### Material for this exercise
....................

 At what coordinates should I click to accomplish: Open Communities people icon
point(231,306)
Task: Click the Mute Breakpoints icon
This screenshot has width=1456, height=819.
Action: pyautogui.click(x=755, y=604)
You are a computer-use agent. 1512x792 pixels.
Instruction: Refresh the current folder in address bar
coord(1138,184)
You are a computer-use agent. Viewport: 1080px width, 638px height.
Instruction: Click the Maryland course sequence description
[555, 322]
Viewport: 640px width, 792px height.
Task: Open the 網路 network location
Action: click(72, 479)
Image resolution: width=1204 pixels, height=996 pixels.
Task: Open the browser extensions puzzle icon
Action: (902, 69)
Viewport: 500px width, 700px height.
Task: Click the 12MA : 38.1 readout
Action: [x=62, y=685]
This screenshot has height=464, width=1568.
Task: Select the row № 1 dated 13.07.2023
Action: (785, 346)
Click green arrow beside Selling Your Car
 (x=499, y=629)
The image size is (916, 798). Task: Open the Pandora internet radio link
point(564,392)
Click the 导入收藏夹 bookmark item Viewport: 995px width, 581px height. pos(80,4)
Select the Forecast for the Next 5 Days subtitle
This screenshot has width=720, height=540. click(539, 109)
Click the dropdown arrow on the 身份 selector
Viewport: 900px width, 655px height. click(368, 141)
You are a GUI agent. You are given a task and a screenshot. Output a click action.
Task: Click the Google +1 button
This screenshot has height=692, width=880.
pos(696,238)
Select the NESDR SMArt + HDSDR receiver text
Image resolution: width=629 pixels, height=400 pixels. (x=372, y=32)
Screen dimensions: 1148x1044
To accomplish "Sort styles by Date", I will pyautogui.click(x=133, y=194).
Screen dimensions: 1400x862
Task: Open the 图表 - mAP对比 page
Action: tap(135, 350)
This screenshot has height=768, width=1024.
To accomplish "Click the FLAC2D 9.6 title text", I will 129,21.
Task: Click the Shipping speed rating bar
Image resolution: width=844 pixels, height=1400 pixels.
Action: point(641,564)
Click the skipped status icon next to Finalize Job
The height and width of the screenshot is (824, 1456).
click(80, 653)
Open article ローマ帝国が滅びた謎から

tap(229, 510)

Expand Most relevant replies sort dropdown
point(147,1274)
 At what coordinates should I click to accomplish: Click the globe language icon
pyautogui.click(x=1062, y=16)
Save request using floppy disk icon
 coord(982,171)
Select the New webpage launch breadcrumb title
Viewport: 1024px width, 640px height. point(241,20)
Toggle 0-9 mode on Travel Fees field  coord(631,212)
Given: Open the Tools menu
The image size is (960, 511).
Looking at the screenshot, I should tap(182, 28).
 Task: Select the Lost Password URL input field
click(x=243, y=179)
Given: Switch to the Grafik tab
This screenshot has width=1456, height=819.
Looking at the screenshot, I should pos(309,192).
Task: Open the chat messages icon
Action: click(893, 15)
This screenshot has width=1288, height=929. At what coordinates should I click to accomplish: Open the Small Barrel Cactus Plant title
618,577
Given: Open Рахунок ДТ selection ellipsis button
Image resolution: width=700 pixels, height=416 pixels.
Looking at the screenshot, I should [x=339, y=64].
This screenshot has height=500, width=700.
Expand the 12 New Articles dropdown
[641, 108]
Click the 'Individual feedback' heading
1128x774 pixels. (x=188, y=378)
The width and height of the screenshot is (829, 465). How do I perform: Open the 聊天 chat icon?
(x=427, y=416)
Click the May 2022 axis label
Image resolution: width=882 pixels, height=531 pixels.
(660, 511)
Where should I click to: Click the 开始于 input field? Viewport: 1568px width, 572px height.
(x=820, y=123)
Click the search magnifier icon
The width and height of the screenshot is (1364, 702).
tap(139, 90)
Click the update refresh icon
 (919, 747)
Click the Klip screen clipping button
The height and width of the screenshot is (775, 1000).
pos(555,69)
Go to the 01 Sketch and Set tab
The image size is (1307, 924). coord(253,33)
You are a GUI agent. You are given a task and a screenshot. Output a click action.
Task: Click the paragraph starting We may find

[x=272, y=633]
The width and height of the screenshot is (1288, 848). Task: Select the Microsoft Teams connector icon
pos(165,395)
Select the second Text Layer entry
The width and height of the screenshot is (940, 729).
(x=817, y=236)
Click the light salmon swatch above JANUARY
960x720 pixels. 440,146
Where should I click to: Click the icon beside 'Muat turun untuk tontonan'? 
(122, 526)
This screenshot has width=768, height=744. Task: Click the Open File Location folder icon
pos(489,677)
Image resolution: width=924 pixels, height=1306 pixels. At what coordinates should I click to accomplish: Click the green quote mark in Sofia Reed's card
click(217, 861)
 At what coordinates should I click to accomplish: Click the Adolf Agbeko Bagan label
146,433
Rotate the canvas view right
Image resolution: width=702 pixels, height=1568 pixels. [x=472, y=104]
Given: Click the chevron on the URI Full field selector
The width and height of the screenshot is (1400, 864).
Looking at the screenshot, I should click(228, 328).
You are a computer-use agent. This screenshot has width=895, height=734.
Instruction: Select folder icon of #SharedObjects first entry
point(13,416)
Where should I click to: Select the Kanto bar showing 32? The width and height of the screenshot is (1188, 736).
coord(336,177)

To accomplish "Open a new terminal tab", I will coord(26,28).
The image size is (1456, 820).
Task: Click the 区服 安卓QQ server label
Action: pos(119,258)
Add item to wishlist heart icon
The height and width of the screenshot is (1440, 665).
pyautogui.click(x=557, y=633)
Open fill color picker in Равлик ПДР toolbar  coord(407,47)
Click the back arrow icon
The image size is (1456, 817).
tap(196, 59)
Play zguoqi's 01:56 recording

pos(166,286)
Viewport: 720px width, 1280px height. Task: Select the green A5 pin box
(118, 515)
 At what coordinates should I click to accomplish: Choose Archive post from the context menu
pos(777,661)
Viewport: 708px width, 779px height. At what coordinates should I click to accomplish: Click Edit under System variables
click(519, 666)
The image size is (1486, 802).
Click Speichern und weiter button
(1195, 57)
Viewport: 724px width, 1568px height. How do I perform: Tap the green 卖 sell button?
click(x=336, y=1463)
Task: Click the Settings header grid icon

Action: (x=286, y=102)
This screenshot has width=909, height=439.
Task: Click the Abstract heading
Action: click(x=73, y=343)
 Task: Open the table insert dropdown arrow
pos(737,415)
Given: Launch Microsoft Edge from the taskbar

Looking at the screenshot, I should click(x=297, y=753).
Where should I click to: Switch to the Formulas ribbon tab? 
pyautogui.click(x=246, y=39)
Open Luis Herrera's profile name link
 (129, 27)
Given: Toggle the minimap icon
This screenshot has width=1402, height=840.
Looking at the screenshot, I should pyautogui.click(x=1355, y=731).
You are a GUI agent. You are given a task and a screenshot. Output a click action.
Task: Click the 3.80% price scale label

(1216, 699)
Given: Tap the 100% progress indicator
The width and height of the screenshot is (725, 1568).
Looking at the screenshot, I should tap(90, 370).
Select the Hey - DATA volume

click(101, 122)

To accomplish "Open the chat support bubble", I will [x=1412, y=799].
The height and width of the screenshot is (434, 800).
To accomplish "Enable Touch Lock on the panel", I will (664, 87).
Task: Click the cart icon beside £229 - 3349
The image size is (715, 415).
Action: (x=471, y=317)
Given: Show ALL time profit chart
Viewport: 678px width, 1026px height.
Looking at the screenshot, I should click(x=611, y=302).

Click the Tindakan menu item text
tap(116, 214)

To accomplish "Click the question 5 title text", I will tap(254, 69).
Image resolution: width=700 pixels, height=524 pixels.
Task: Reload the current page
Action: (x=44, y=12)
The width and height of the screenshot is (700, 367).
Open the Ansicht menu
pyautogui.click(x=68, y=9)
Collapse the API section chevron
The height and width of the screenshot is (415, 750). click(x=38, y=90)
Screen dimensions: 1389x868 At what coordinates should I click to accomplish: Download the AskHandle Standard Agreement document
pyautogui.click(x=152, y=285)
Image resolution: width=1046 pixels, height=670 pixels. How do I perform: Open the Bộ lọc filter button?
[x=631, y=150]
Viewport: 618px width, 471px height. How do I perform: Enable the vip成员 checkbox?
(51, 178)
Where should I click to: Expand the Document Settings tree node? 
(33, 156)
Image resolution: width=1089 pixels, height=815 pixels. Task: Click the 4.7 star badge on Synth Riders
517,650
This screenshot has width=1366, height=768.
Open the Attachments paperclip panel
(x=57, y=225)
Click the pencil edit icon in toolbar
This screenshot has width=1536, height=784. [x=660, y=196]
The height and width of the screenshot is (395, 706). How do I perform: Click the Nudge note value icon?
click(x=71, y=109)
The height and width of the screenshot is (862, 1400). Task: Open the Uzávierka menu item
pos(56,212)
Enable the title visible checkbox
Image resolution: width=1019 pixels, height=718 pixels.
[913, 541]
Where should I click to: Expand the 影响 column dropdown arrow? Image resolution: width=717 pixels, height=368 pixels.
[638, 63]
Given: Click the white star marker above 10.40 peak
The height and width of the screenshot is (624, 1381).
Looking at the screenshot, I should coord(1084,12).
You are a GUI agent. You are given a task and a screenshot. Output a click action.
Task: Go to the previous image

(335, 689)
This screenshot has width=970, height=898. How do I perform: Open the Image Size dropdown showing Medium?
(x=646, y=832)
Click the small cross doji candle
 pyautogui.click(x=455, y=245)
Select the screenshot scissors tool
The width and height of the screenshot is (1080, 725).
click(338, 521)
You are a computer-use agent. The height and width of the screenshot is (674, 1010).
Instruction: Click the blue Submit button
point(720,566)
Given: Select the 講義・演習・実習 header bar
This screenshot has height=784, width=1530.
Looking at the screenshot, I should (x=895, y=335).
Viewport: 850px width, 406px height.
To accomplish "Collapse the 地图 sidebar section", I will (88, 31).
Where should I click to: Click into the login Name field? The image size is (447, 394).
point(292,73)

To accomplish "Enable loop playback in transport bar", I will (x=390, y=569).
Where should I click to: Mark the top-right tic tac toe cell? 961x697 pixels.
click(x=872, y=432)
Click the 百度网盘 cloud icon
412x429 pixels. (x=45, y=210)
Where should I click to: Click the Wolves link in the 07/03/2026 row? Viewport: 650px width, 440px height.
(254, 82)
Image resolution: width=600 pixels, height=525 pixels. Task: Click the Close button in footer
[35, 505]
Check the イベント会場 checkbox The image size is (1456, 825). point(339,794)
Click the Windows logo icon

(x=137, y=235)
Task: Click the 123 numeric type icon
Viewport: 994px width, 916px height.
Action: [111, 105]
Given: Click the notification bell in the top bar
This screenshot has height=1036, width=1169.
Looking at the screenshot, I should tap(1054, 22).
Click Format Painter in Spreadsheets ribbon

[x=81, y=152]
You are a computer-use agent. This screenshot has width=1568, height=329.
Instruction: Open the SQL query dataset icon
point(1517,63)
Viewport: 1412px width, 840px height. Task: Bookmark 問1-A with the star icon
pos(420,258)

....................

### Given task
Return the lines from the one containing "Check the イベント会場" through the one containing "Action: [111, 105]" unchanged.

### Written solution
Check the イベント会場 checkbox The image size is (1456, 825). point(339,794)
Click the Windows logo icon

(x=137, y=235)
Task: Click the 123 numeric type icon
Viewport: 994px width, 916px height.
Action: [111, 105]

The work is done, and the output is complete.